[[ DATASET ENTRIES, beginning ]]
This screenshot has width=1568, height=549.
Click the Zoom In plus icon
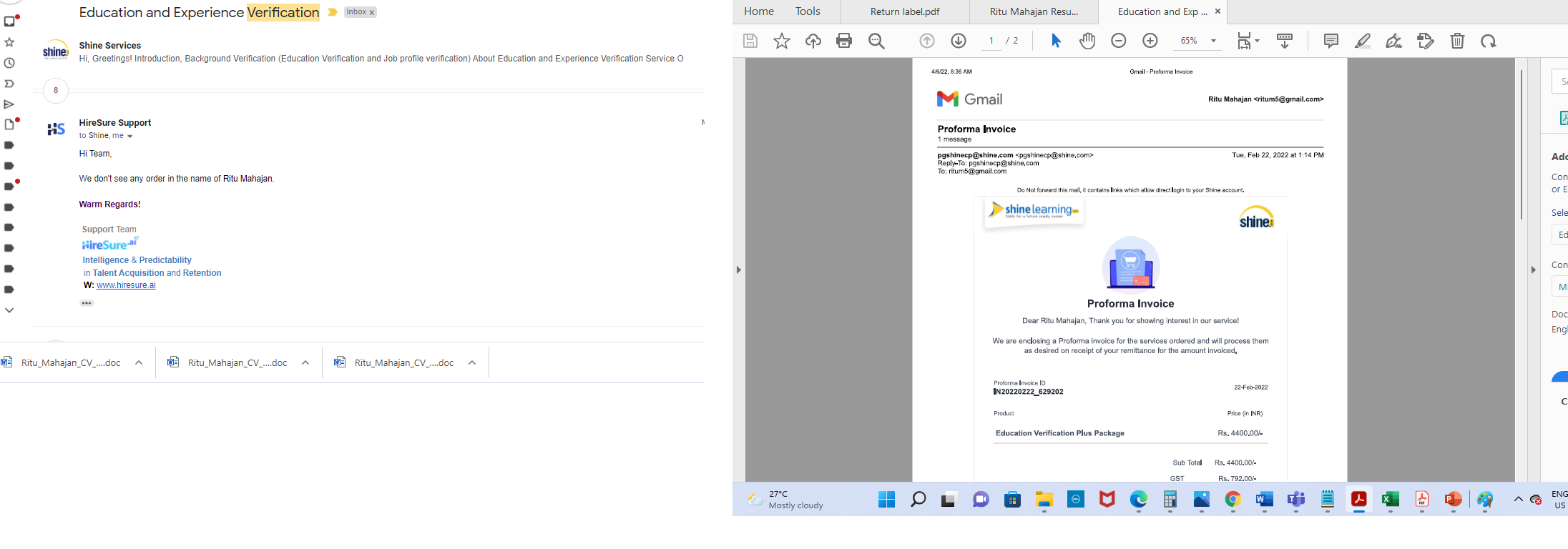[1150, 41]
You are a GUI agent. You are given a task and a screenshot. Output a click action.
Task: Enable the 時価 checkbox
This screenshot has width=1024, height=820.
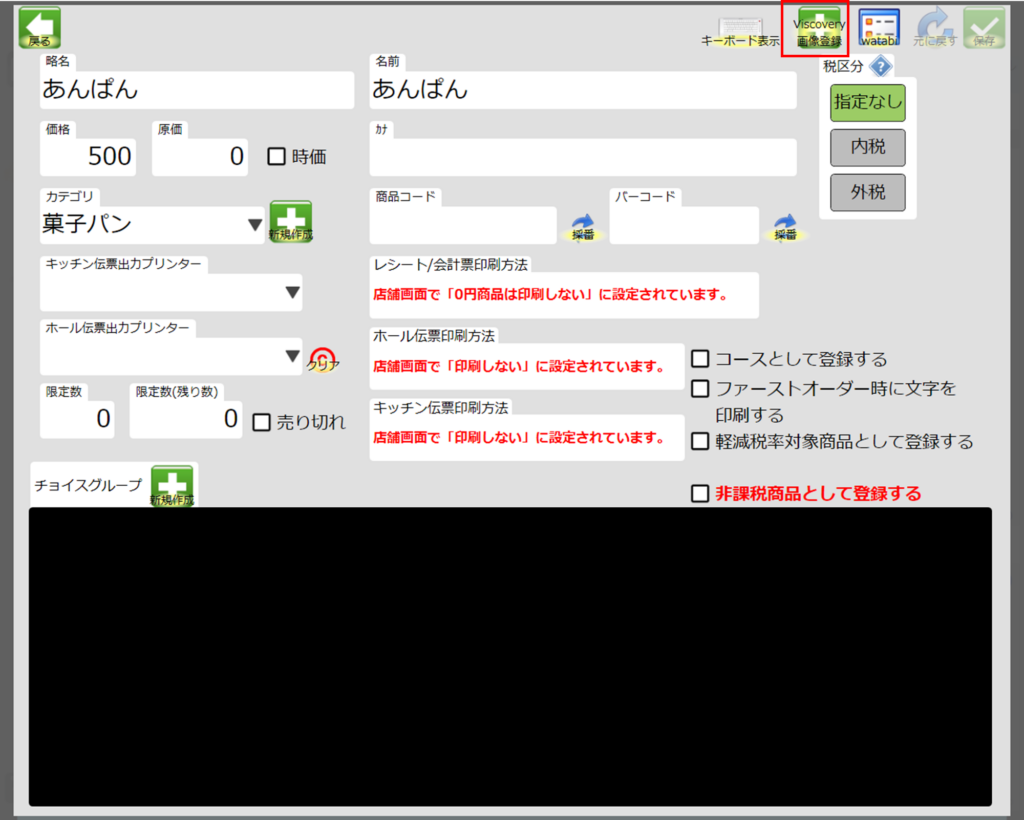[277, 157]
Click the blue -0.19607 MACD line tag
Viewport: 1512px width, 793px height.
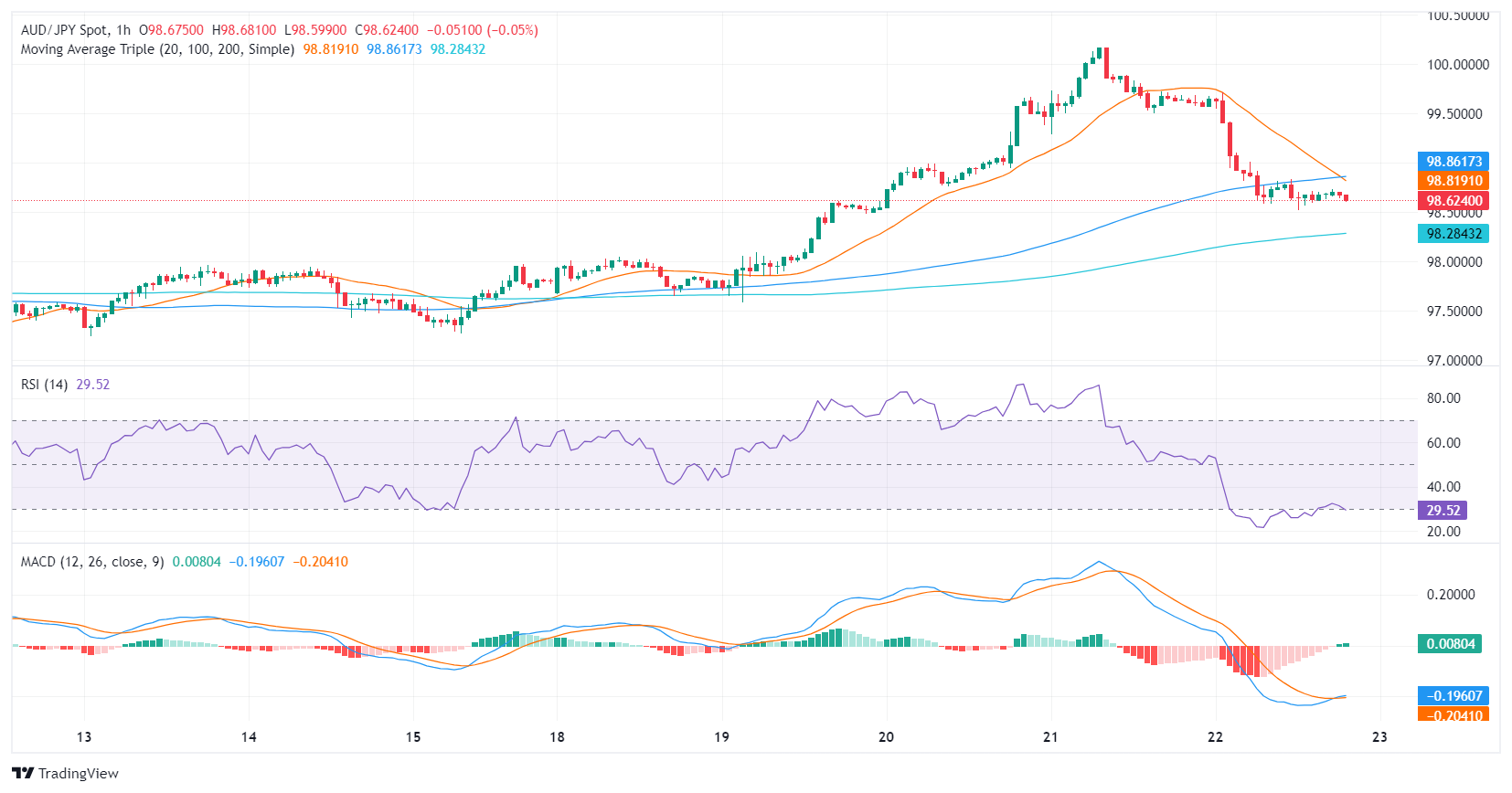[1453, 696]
[[ DATASET ENTRIES, end ]]
REQUIRED ACTION
Verbatim repetition of the entries is required, excluding any pictures.

OUTPUT OF THE TASK
This screenshot has width=1568, height=549.
Click the Zoom In plus icon
[1150, 41]
You are a GUI agent. You are given a task and a screenshot. Output a click action.
Task: Enable the 時価 checkbox
This screenshot has width=1024, height=820.
[277, 157]
Click the blue -0.19607 MACD line tag
Viewport: 1512px width, 793px height.
[1453, 696]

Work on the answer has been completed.